Record excerpts:
╭──
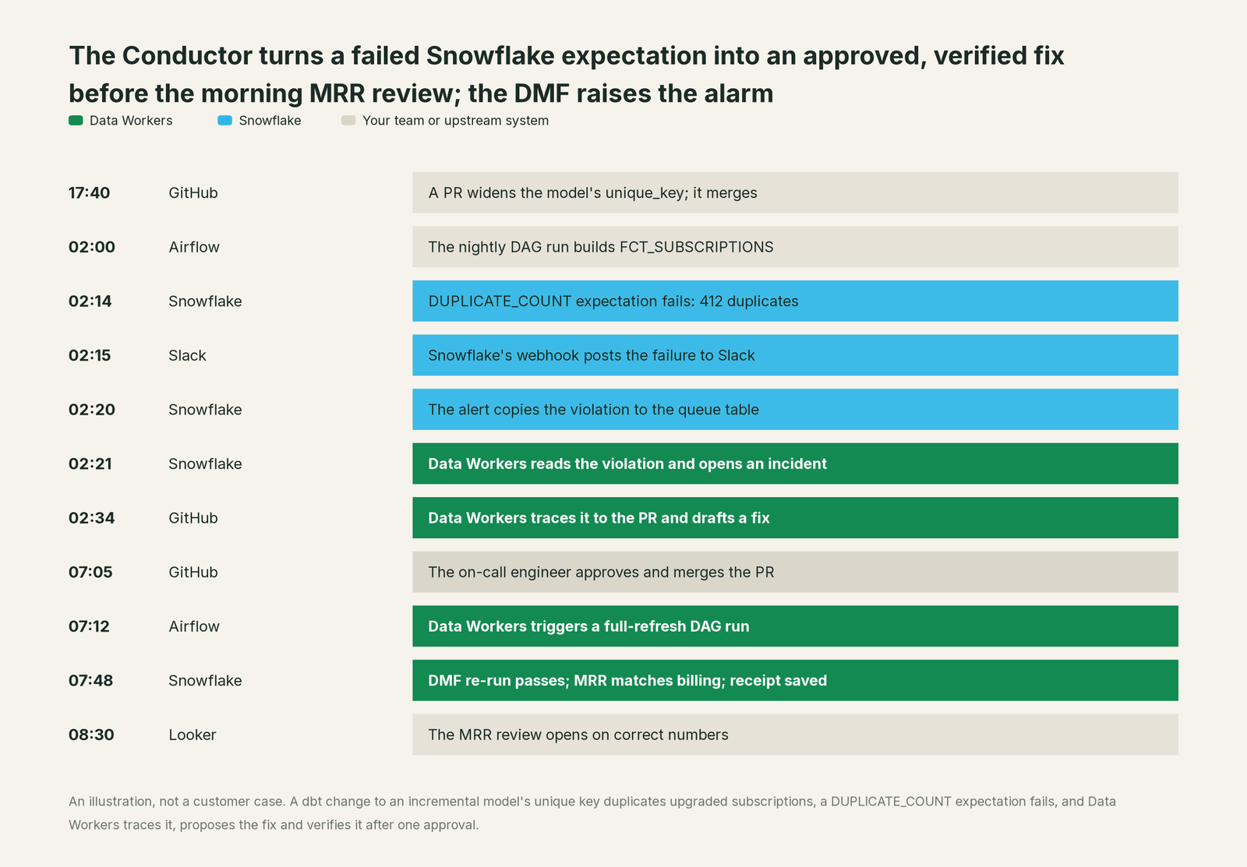The image size is (1247, 867).
Task: Click the Looker system label
Action: point(193,735)
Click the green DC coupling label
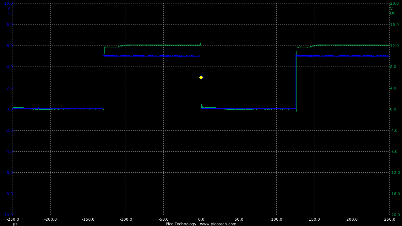Screen dimensions: 402x226 [393, 13]
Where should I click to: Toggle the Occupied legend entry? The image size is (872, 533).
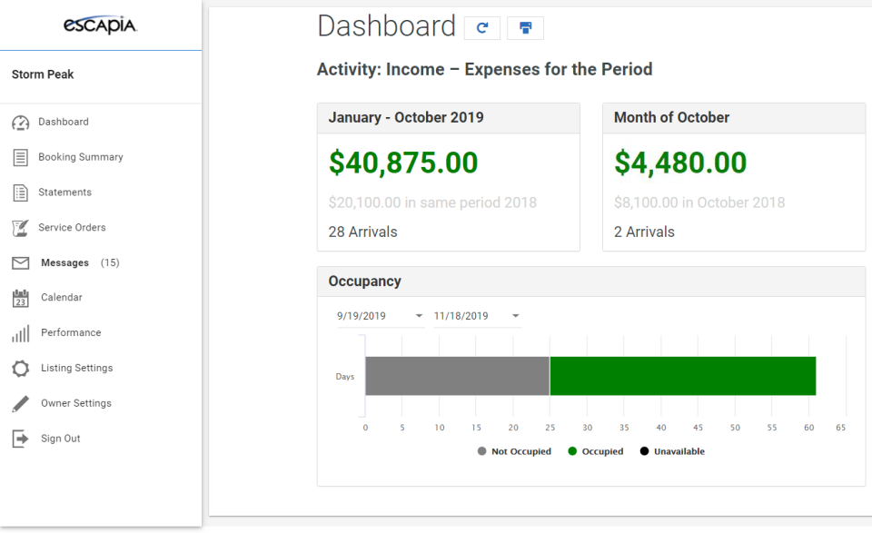tap(596, 452)
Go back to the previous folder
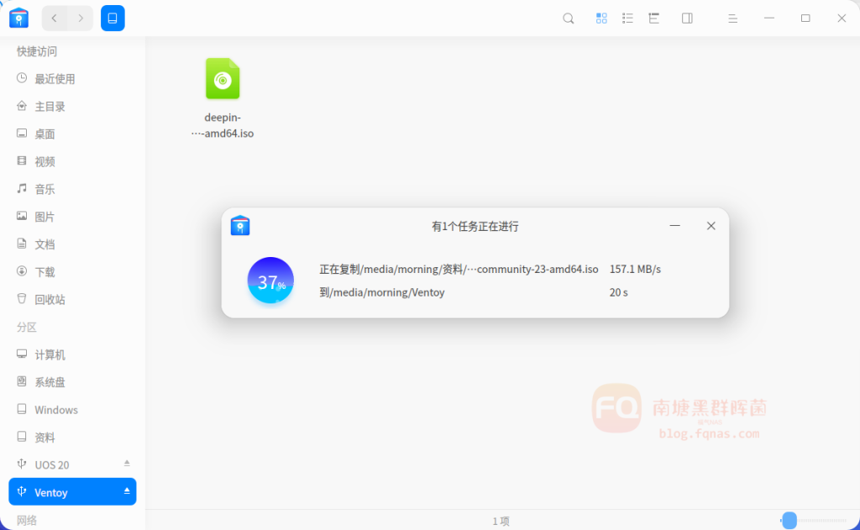The width and height of the screenshot is (860, 530). [x=55, y=18]
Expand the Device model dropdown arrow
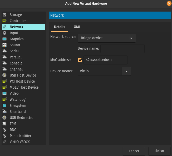 126,71
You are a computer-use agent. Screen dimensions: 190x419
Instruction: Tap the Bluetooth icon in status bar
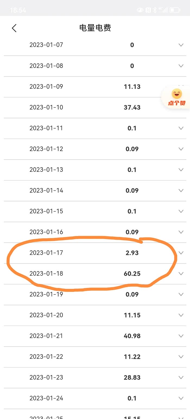(154, 10)
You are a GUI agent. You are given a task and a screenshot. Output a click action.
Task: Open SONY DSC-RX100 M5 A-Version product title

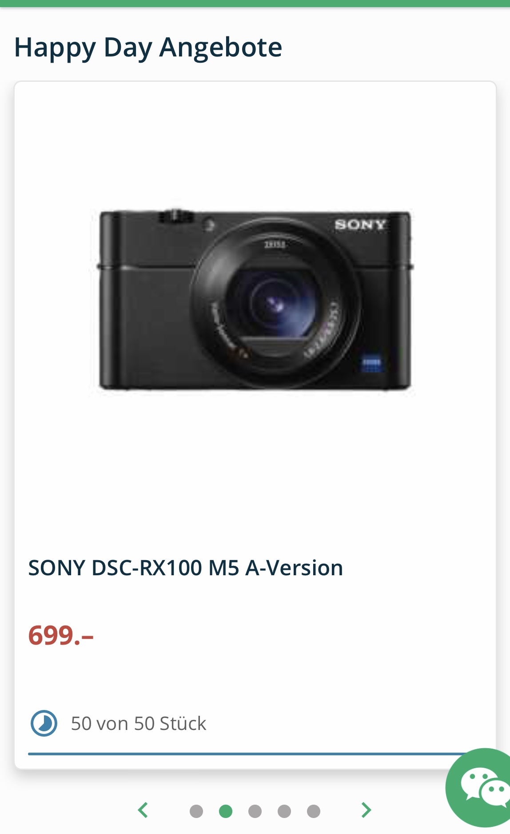tap(186, 568)
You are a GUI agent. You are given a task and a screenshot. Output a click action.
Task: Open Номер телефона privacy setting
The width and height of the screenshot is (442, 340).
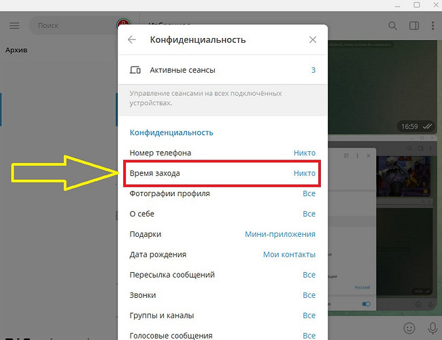(x=222, y=153)
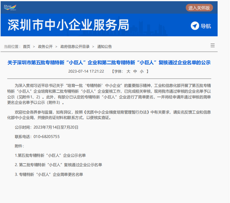The width and height of the screenshot is (230, 203).
Task: Open 政府信息公开目录 breadcrumb link
Action: [x=75, y=47]
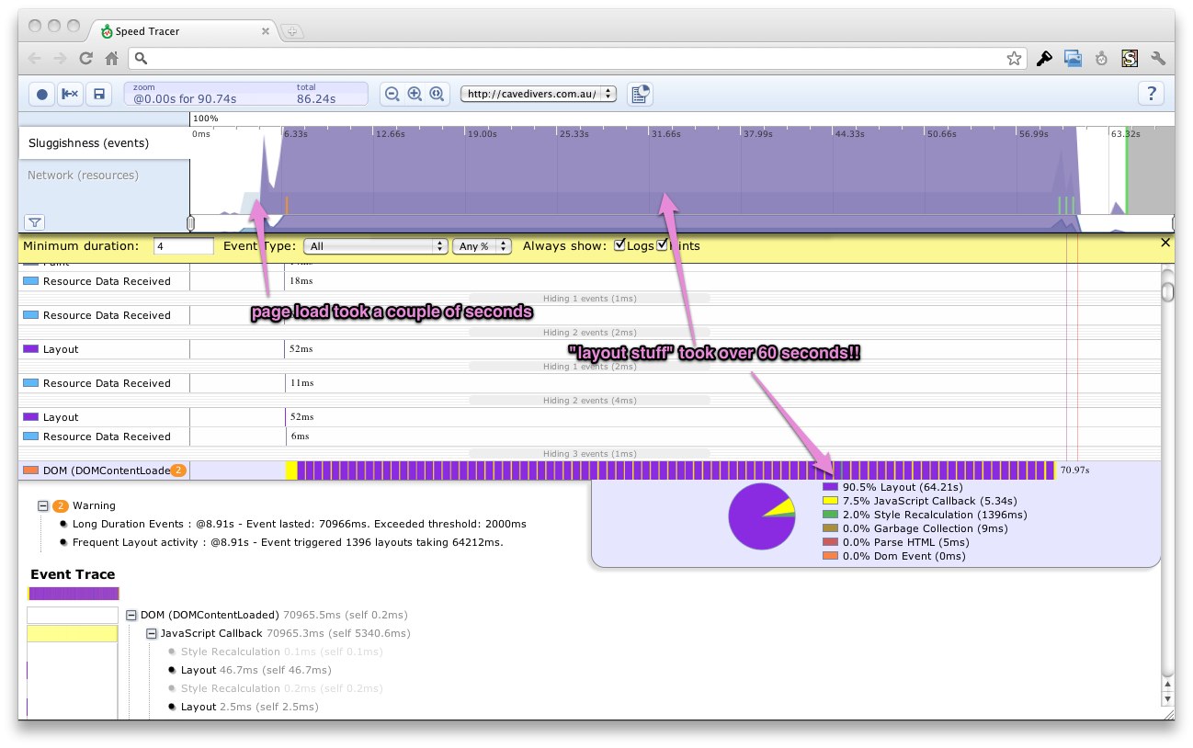Image resolution: width=1193 pixels, height=748 pixels.
Task: Select the Network (resources) row
Action: [83, 176]
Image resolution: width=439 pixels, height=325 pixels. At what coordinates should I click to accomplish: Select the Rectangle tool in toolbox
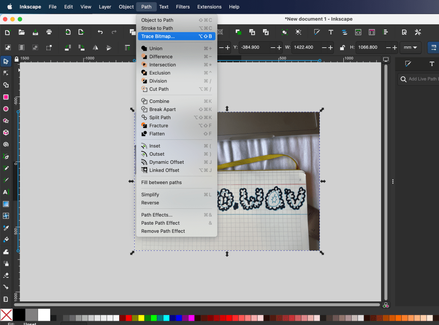(6, 97)
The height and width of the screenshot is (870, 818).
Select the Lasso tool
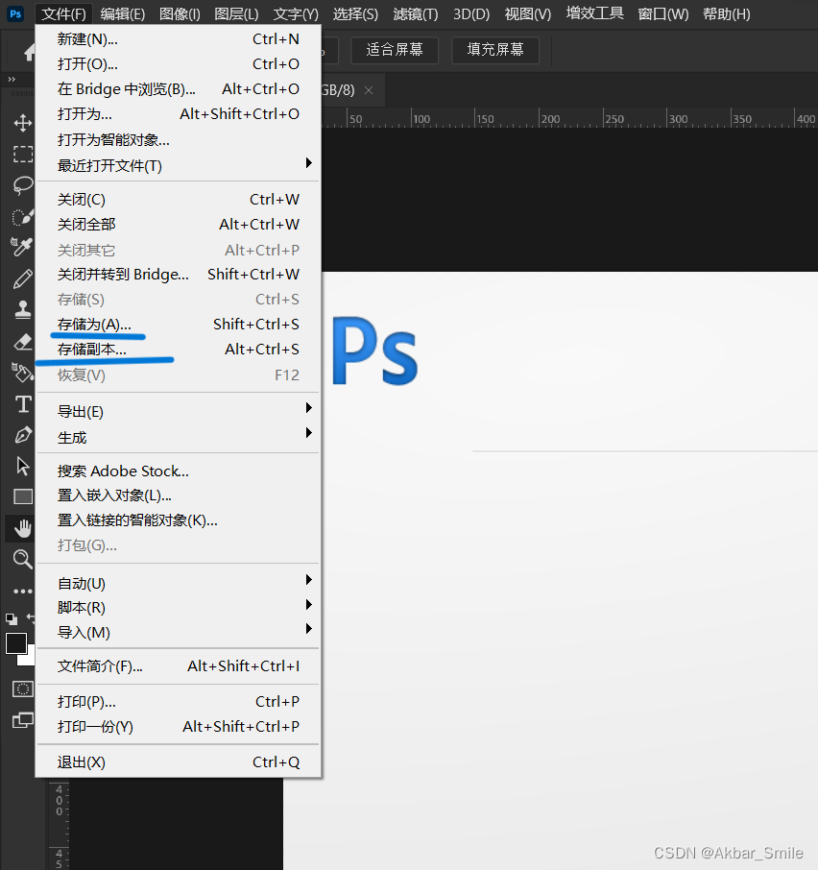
╰──
Problem statement: Give back, exactly and with nothing added, the lines from the line with "Click the green DC coupling label" through the final line of the data, both included; leave pictures out.

Exercise result:
Click the green DC coupling label
Screen dimensions: 402x226 [393, 13]
Where should I click to: Toggle the Occupied legend entry? The image size is (872, 533).
tap(596, 452)
Go back to the previous folder
The width and height of the screenshot is (860, 530). [x=55, y=18]
Expand the Device model dropdown arrow
 126,71
You are a computer-use agent. Screen dimensions: 190x419
Instruction: Tap the Bluetooth icon in status bar
(154, 10)
You are a GUI agent. You are given a task and a screenshot. Output a click action.
Task: Open SONY DSC-RX100 M5 A-Version product title

tap(186, 568)
You are a GUI agent. You are given a task and a screenshot. Output a click action.
Task: Open Номер телефона privacy setting
The width and height of the screenshot is (442, 340).
(x=222, y=153)
The width and height of the screenshot is (230, 203).
Task: Open 政府信息公开目录 breadcrumb link
Action: [x=75, y=47]
Image resolution: width=1193 pixels, height=748 pixels.
Task: Select the Network (resources) row
Action: [83, 176]
Image resolution: width=439 pixels, height=325 pixels. At what coordinates should I click to accomplish: Select the Rectangle tool in toolbox
(6, 97)
The height and width of the screenshot is (870, 818).
Select the Lasso tool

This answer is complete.